Collected data entries:

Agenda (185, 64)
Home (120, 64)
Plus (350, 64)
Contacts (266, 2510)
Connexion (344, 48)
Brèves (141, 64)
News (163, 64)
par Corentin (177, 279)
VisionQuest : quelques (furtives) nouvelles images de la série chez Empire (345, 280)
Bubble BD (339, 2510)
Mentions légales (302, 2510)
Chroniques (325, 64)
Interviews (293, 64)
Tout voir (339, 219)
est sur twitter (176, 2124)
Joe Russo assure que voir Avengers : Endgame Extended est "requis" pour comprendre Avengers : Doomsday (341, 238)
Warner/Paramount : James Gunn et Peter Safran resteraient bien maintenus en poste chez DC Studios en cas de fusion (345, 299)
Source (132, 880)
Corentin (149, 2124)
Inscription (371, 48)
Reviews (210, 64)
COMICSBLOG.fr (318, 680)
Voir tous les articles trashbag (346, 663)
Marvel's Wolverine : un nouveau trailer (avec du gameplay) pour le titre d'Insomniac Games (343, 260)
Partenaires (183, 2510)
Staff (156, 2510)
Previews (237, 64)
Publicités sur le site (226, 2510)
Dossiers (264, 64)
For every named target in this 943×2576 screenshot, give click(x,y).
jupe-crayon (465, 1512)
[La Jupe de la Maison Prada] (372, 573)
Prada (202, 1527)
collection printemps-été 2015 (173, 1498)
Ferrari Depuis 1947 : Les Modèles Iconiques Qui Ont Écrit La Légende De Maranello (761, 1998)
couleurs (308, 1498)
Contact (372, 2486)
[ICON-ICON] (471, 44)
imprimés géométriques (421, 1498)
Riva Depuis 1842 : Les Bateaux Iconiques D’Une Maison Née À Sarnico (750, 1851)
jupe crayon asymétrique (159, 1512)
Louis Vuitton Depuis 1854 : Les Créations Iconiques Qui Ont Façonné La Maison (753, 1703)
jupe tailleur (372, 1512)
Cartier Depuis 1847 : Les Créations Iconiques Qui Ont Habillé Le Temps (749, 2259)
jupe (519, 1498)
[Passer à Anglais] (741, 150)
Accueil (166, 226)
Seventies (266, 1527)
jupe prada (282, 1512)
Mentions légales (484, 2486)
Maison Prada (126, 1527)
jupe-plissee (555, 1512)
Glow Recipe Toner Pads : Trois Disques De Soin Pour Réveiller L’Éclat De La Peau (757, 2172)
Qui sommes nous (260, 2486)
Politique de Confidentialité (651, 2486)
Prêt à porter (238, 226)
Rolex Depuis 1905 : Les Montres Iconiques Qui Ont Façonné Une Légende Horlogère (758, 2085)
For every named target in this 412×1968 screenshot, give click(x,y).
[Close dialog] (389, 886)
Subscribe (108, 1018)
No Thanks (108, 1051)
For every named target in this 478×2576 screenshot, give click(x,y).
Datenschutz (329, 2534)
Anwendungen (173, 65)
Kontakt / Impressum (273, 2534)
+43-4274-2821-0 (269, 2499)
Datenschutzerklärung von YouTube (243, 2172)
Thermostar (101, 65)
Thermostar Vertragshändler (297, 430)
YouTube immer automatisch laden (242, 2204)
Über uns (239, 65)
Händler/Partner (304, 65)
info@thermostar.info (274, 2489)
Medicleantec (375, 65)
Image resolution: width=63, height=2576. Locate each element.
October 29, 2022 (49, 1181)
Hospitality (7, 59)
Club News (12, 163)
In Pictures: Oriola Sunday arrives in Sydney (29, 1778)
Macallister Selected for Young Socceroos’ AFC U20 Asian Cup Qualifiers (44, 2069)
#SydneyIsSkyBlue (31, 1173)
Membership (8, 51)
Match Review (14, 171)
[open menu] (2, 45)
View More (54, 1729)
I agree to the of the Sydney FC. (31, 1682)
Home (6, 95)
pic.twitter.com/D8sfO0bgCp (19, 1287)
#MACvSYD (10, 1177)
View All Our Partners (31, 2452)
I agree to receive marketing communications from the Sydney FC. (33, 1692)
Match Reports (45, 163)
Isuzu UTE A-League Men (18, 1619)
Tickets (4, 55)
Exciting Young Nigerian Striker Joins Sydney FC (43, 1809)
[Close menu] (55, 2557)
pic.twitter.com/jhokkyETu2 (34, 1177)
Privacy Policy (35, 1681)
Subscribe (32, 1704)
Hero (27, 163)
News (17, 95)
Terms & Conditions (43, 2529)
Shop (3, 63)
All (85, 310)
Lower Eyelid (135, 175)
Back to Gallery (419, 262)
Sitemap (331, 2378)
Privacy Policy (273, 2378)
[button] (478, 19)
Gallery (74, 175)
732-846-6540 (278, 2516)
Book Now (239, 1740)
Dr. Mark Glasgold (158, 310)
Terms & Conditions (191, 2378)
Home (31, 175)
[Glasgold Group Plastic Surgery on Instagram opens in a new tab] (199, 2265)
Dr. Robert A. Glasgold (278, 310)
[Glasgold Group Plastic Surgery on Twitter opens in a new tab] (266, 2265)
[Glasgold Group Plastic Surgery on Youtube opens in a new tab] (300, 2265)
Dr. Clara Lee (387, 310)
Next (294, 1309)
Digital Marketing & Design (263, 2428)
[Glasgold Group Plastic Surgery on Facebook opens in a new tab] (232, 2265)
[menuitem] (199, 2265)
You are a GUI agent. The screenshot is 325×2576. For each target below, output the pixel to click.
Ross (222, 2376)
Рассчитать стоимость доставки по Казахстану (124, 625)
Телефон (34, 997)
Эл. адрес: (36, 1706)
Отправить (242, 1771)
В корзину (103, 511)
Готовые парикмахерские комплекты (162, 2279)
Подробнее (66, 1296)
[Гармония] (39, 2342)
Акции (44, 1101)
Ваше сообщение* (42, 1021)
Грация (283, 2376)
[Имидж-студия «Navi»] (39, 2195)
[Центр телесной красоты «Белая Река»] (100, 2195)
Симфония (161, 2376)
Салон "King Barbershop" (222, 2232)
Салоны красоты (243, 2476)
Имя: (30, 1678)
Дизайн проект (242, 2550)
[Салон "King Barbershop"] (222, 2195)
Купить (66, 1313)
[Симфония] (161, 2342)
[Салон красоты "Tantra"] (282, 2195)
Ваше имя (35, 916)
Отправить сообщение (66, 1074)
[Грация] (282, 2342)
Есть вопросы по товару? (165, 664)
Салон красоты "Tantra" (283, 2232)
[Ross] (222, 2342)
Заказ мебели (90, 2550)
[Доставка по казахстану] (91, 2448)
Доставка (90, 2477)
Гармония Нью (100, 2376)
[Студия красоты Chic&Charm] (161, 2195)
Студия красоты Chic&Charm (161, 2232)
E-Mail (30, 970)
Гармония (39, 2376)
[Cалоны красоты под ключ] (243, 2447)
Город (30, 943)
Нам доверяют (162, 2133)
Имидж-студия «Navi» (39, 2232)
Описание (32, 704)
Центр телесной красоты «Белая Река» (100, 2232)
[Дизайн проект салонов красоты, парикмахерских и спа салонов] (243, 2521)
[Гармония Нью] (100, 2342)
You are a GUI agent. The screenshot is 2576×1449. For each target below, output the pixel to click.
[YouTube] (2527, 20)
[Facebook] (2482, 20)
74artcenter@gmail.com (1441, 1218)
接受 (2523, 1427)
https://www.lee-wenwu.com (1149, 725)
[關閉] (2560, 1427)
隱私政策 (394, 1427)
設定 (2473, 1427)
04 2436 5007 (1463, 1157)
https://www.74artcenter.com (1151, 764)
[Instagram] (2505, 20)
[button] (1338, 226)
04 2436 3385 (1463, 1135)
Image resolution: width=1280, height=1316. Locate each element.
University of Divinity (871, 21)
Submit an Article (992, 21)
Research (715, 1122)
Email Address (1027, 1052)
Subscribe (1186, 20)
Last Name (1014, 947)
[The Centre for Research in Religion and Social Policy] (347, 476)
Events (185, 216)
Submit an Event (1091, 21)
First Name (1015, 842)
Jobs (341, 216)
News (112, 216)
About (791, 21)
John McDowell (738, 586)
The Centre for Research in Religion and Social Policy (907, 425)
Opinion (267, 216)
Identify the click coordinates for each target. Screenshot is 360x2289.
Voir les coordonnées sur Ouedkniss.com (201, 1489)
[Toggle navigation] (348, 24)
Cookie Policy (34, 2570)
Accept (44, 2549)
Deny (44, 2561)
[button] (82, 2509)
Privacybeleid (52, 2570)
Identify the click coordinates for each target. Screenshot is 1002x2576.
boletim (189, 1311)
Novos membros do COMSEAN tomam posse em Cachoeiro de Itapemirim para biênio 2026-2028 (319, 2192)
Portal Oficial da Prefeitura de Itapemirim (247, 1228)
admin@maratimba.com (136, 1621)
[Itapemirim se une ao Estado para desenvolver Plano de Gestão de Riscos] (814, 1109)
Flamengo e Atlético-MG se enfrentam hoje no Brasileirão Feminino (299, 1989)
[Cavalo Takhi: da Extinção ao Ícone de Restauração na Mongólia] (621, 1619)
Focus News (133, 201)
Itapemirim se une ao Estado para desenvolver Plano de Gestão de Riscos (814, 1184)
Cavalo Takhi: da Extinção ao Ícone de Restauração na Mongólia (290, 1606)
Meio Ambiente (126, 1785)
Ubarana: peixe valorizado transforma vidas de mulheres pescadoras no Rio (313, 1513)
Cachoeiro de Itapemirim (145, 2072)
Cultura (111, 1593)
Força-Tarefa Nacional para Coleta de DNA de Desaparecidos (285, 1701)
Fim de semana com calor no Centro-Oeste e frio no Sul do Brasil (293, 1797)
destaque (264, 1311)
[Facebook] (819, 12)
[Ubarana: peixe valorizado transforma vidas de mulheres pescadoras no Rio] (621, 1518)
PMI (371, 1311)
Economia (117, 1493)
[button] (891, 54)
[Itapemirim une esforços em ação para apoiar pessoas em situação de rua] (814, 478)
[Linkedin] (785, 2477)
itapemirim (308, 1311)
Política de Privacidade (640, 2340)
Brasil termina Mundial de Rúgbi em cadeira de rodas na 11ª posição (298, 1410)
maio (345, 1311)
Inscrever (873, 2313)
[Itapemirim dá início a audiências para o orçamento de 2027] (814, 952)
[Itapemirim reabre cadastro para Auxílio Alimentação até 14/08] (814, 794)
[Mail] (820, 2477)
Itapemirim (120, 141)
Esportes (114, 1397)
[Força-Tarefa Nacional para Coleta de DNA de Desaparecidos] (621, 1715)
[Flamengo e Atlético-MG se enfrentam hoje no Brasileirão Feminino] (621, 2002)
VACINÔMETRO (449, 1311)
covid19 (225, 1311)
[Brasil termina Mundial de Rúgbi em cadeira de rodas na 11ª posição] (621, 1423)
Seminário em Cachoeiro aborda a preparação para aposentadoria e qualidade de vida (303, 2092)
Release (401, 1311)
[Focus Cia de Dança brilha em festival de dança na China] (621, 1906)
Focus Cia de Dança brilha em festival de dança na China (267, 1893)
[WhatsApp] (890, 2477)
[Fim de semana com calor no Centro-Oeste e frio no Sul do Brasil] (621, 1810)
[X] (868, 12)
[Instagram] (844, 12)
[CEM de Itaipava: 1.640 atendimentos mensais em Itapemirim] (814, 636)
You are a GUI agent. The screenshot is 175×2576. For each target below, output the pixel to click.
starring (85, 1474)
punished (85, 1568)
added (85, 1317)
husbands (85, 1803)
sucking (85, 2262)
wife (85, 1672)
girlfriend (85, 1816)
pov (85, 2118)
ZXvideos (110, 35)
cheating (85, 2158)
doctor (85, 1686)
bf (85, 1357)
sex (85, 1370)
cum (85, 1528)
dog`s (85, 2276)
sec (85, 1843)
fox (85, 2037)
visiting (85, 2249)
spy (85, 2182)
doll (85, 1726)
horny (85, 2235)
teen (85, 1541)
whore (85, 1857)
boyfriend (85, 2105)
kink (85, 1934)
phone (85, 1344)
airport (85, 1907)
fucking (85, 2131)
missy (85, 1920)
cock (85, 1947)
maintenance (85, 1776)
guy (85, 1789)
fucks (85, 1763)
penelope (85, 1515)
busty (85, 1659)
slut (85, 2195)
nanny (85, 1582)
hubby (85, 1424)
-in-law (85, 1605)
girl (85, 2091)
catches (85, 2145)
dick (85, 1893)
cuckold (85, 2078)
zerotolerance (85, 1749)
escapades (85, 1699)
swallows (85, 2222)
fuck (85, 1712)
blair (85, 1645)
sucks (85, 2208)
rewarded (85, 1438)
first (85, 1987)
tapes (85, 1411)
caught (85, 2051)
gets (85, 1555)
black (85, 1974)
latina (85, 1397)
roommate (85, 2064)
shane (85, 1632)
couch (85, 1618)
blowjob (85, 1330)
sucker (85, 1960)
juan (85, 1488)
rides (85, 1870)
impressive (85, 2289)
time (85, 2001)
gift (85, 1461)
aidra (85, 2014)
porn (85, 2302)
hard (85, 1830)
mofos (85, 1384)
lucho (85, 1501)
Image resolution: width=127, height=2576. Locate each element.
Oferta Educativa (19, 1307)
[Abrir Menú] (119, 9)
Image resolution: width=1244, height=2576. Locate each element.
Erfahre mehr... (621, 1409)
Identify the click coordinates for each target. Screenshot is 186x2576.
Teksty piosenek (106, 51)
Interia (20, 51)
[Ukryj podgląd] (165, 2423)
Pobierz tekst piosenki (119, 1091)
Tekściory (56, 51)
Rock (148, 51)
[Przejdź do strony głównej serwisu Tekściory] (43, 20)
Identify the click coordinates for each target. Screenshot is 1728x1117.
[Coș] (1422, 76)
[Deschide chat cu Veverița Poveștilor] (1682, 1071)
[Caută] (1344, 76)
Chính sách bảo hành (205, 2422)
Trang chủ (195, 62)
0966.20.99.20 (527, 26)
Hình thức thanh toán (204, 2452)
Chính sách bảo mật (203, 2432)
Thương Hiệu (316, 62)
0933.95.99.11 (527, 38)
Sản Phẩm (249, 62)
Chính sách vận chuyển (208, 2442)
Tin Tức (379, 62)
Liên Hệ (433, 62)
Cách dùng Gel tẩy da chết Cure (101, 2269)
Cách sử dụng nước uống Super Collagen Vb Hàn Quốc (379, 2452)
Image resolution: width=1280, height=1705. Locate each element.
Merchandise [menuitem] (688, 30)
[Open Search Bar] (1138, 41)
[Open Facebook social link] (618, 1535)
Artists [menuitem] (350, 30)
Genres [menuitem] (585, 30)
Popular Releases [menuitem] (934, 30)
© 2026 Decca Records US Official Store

EXERCISE GOAL: The expected answer is a copy of each line above containing "Identify".

TASK SOLUTION:
Identify the click coordinates for each target. Screenshot is 360x2289.
Identify the click coordinates for each target. Screenshot is 1002x2576.
Identify the click coordinates for each target. Screenshot is 186x2576.
Identify the click coordinates for each target. Screenshot is 1728x1117.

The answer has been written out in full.